Left their house early and had stress trying to find the trail towards the Donson pass. Finally opting to bushwack my way up the eroded mountainside, causing me several times to be clutching my way up steep slopes of loose soft ash and shale grabbing the occasional pine tree root for support. Only by the grace of God I was able to eventually reach the path unscathed – lots of uncertain hard trudging going up made me employ the Buddhist "Chankarama" technique of only thinking "right, left, right, left" and focusing on my breath as I went. Otherwise, trudging 3-4 hours hard uphill with no trail through steep forested slopes not knowing if I am even going the right way and might be faced with a huge gorge and have to start over would warp the mind.
Reached Donson Pass at midday – perfect fairybook pass – spectacular views on both sides (Tirich Meer's snowy 7000 Meter plus peak on the North!) grassy crest, wonderful acoustics. Sat and played my flute for hours (did several teary renditions of "Oh say can you see" for some reason – really made me feel weepy), sang a long diatribe against the scourge of the Earth – the evil "Green Revolution" whose effects I have seen in all the developing countries I have visited and whose outcomes I know too well from the pollution and poisoned ground and water at home in the US. Seemed appropriate to sing this in light of the Kalasha's continuing spectacular use of multiculture where tomatoes grow on berry bushes next to squash, bean vines grow on corn stalks, and grape vines grow on trees around the field all supporting and fertilizing each other.
Disovered Donson was the same pass I had seen on my early solo day odessey to the peak of Bomboret's North range from Dale's guesthouse at Brun Village – I should have some down that way – good switchbacks on the first steep 1000 meters descending to the valley floor.
Came back to Dale's guesthouse and supervised the preparation of what may be the best meal ever made here (even including salsa and salad). I needed that for keeping up morale (and it appeared so did Dale's family).
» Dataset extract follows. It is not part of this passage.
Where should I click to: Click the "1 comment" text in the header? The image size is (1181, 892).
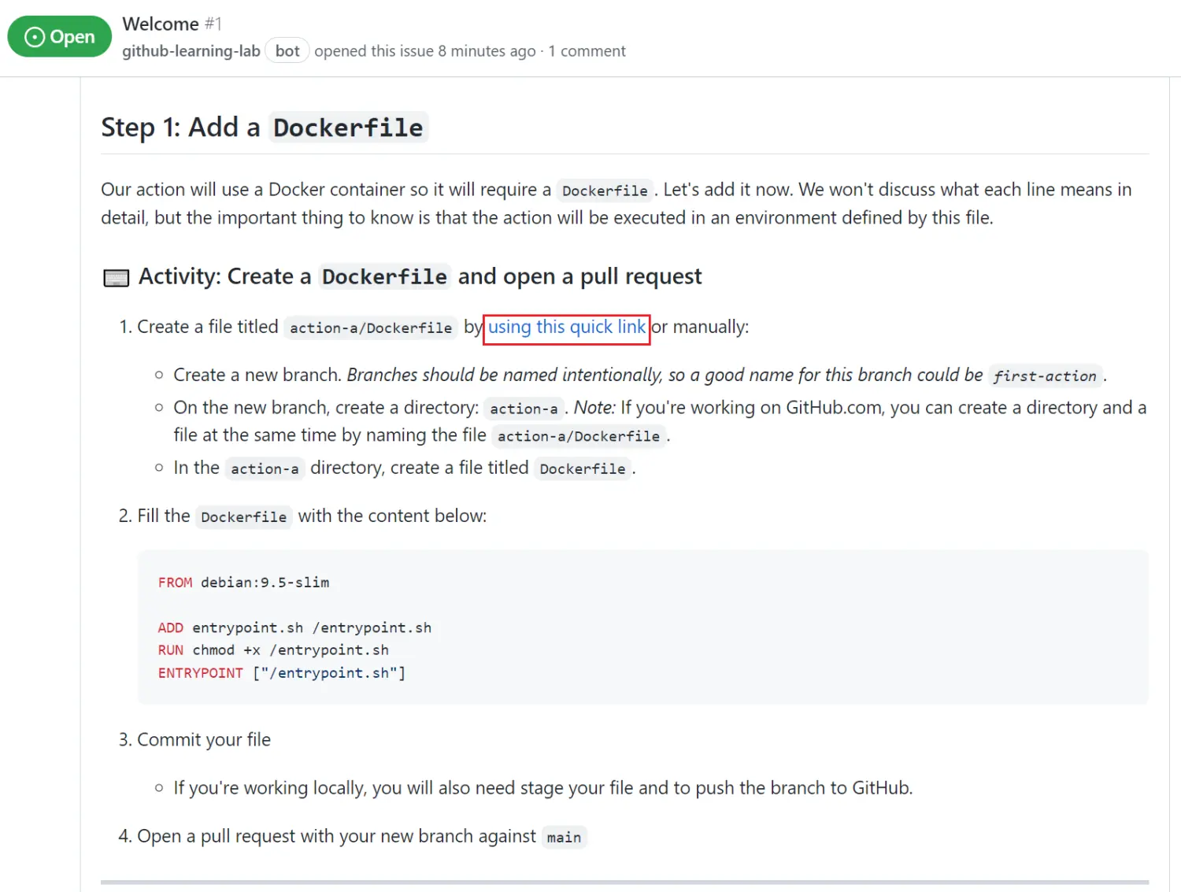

I think that with my flea and spider bites from Sarawat Shah's hole of a guesthouse in Rombur and my whipped physical condition I have seen all I can for now Kafiristan and may leave out hiking to Birir valley and just get to Chitral ASAP. Now I must write out my long list of to-dos for Chitral. Going to miss my Ganesha mantra cassette from India – who will be the lucky recipient back in the states?